Problem to work on — Some of the lines below need repeating. Reproduce exactly those between the lines holding "Task: Click the @atsipras handle" and "Task: Add a photo with the media icon", inclusive.

Records for this task —
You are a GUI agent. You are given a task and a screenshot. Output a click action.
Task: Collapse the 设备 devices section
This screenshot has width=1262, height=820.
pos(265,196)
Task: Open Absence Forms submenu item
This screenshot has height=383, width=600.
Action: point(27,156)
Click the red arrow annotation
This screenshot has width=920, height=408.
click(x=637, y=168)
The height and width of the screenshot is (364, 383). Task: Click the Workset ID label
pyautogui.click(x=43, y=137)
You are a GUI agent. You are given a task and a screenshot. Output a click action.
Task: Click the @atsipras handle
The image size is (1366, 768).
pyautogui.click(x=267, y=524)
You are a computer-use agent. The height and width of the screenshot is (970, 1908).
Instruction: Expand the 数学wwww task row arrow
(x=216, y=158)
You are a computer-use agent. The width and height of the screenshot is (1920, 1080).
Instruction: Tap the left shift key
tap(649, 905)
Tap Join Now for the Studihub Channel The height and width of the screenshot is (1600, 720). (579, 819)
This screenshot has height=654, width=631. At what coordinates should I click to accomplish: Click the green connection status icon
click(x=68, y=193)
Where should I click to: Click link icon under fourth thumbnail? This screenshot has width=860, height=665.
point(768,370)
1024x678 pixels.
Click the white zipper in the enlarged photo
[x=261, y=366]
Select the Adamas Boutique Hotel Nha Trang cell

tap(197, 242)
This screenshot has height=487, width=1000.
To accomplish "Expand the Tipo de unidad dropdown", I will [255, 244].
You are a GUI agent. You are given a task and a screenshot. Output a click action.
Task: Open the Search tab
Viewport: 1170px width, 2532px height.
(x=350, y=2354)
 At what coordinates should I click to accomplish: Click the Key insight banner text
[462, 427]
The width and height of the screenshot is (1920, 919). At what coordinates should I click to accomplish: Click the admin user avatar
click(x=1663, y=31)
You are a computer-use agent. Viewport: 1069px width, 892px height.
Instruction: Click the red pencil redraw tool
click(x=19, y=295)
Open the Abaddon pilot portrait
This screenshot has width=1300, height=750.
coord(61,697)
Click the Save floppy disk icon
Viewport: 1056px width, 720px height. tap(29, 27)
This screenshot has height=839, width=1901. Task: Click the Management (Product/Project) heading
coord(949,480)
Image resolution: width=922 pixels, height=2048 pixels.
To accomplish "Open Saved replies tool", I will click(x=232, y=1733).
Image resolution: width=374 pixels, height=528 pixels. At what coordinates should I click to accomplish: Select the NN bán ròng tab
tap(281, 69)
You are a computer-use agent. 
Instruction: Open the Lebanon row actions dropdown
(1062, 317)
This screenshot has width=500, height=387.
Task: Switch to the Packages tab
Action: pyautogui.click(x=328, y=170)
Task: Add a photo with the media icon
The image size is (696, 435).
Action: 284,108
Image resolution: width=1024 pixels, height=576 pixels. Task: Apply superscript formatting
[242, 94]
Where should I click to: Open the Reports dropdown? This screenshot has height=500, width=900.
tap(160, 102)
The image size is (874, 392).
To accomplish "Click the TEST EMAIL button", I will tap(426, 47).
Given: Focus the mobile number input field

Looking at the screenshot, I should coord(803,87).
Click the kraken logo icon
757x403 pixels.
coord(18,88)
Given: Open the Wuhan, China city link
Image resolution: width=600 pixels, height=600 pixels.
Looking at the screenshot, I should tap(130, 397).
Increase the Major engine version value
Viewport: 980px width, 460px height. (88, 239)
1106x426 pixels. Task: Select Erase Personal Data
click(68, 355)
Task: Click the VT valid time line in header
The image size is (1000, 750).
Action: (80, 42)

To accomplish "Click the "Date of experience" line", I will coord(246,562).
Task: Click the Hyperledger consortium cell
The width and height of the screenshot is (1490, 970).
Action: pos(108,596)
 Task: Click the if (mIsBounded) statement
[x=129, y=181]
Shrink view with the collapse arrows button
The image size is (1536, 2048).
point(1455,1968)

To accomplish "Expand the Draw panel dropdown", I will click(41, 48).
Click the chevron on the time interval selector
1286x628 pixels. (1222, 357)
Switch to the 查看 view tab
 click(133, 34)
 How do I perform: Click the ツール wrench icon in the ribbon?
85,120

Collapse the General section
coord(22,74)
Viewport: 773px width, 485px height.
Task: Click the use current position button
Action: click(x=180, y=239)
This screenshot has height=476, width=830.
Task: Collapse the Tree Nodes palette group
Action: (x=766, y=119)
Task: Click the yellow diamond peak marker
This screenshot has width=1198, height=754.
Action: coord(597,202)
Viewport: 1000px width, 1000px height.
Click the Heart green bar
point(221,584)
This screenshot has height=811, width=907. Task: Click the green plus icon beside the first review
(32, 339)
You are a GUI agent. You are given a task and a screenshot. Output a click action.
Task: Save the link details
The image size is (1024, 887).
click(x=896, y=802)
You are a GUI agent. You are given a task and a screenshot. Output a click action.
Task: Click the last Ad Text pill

Output below —
Task: Click the @atsipras handle
The image size is (1366, 768).
pyautogui.click(x=267, y=524)
You are a computer-use agent. The height and width of the screenshot is (970, 1908).
Instruction: Expand the 数学wwww task row arrow
(x=216, y=158)
You are a computer-use agent. The width and height of the screenshot is (1920, 1080).
Instruction: Tap the left shift key
tap(649, 905)
Tap Join Now for the Studihub Channel The height and width of the screenshot is (1600, 720). (579, 819)
This screenshot has height=654, width=631. At what coordinates should I click to accomplish: Click the green connection status icon
click(x=68, y=193)
Where should I click to: Click link icon under fourth thumbnail? This screenshot has width=860, height=665.
point(768,370)
1024x678 pixels.
Click the white zipper in the enlarged photo
[x=261, y=366]
Select the Adamas Boutique Hotel Nha Trang cell

tap(197, 242)
This screenshot has height=487, width=1000.
To accomplish "Expand the Tipo de unidad dropdown", I will [255, 244].
You are a GUI agent. You are given a task and a screenshot. Output a click action.
Task: Open the Search tab
Viewport: 1170px width, 2532px height.
(x=350, y=2354)
 At what coordinates should I click to accomplish: Click the Key insight banner text
[462, 427]
The width and height of the screenshot is (1920, 919). At what coordinates should I click to accomplish: Click the admin user avatar
click(x=1663, y=31)
You are a computer-use agent. Viewport: 1069px width, 892px height.
Instruction: Click the red pencil redraw tool
click(x=19, y=295)
Open the Abaddon pilot portrait
This screenshot has width=1300, height=750.
coord(61,697)
Click the Save floppy disk icon
Viewport: 1056px width, 720px height. tap(29, 27)
This screenshot has height=839, width=1901. Task: Click the Management (Product/Project) heading
coord(949,480)
Image resolution: width=922 pixels, height=2048 pixels.
To accomplish "Open Saved replies tool", I will click(x=232, y=1733).
Image resolution: width=374 pixels, height=528 pixels. At what coordinates should I click to accomplish: Select the NN bán ròng tab
tap(281, 69)
You are a computer-use agent. 
Instruction: Open the Lebanon row actions dropdown
(1062, 317)
This screenshot has width=500, height=387.
Task: Switch to the Packages tab
Action: pyautogui.click(x=328, y=170)
Task: Add a photo with the media icon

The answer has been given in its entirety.